**Perintah yang Diberikan**
Tuliskan dengan nomor urut baris-baris dari baris yang memuat "Click the download learners list icon" sampai dengan baris terakhir daftar di bawah, termasuk kedua batas itu, tanpa baris kosong. Jangan masukkan gambar ke dalam jawaban.

**Daftar yang Disediakan**

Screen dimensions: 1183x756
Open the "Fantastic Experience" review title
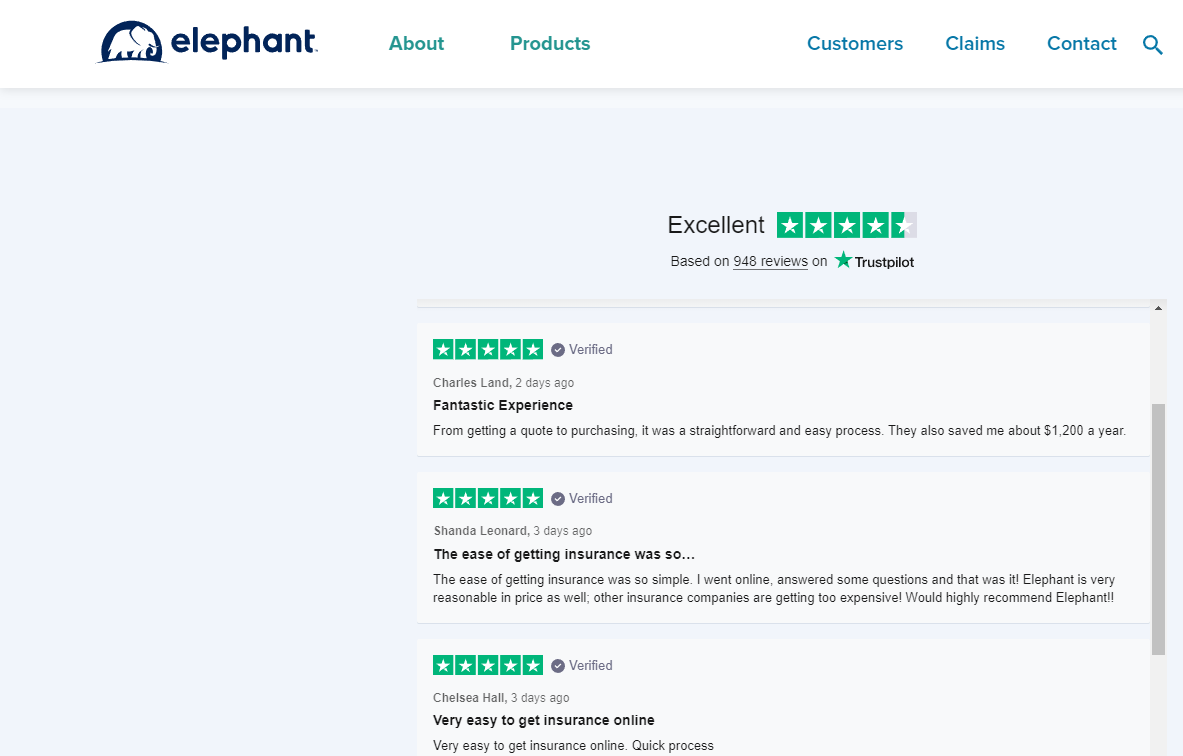pos(503,405)
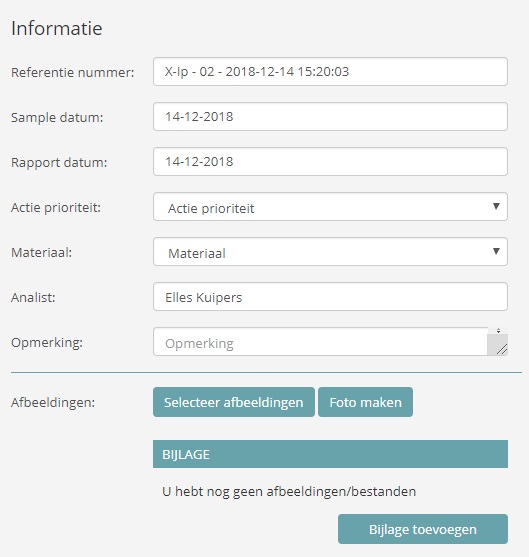
Task: Click the Foto maken button
Action: pyautogui.click(x=366, y=402)
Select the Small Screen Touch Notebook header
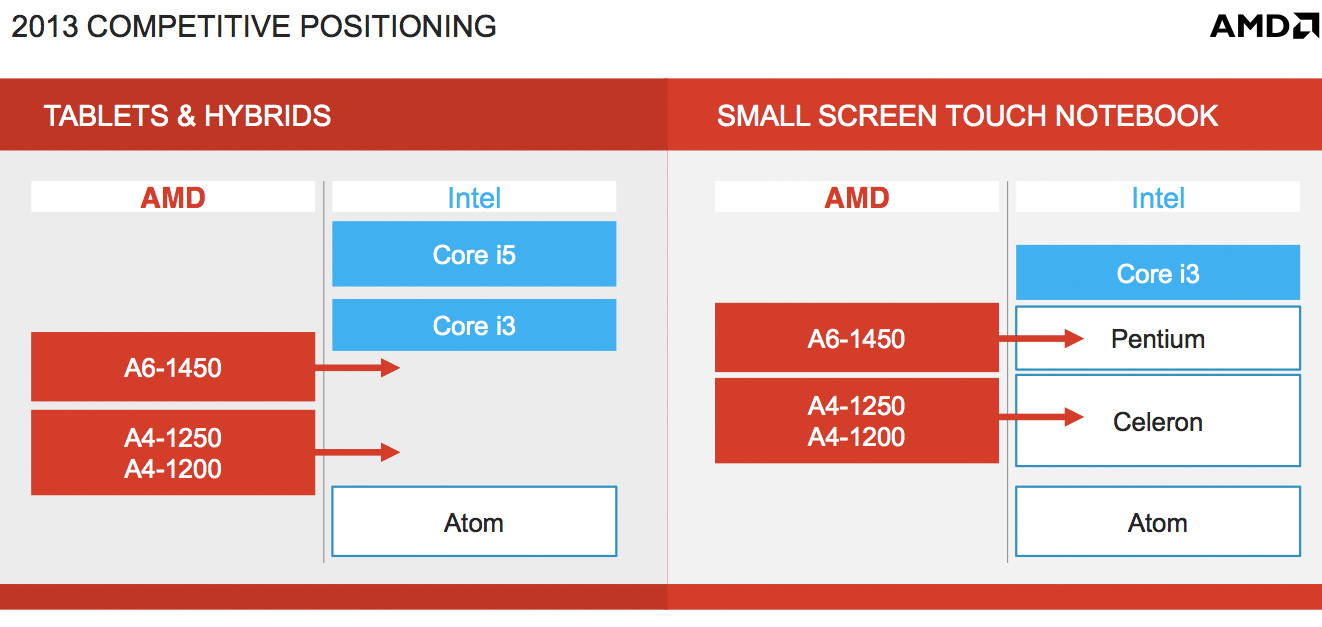The image size is (1322, 627). [x=967, y=116]
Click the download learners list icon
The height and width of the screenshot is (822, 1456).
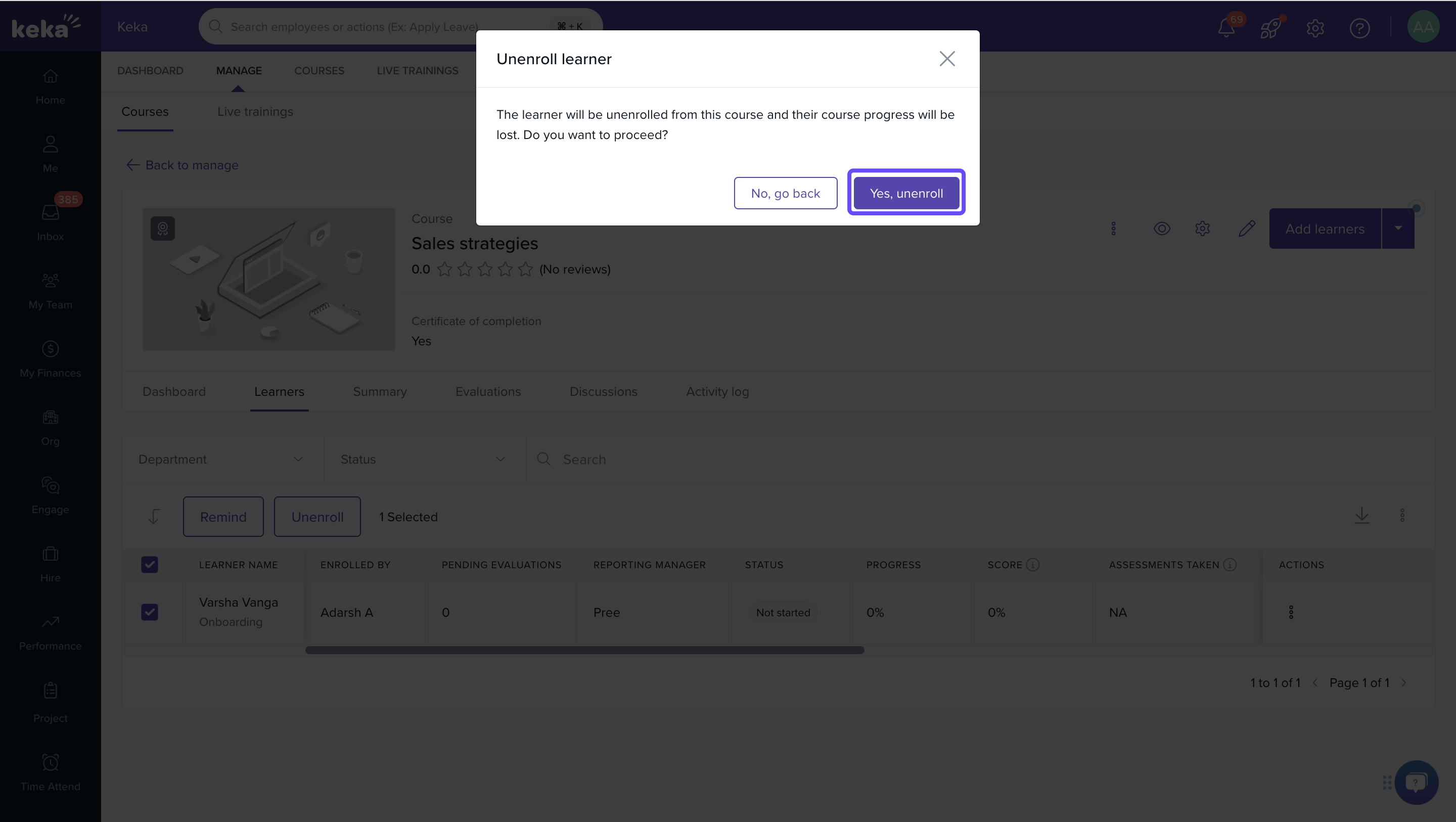click(x=1361, y=516)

**Penyelesaian Latihan**
1. Click the download learners list icon
2. The height and width of the screenshot is (822, 1456).
3. click(x=1361, y=516)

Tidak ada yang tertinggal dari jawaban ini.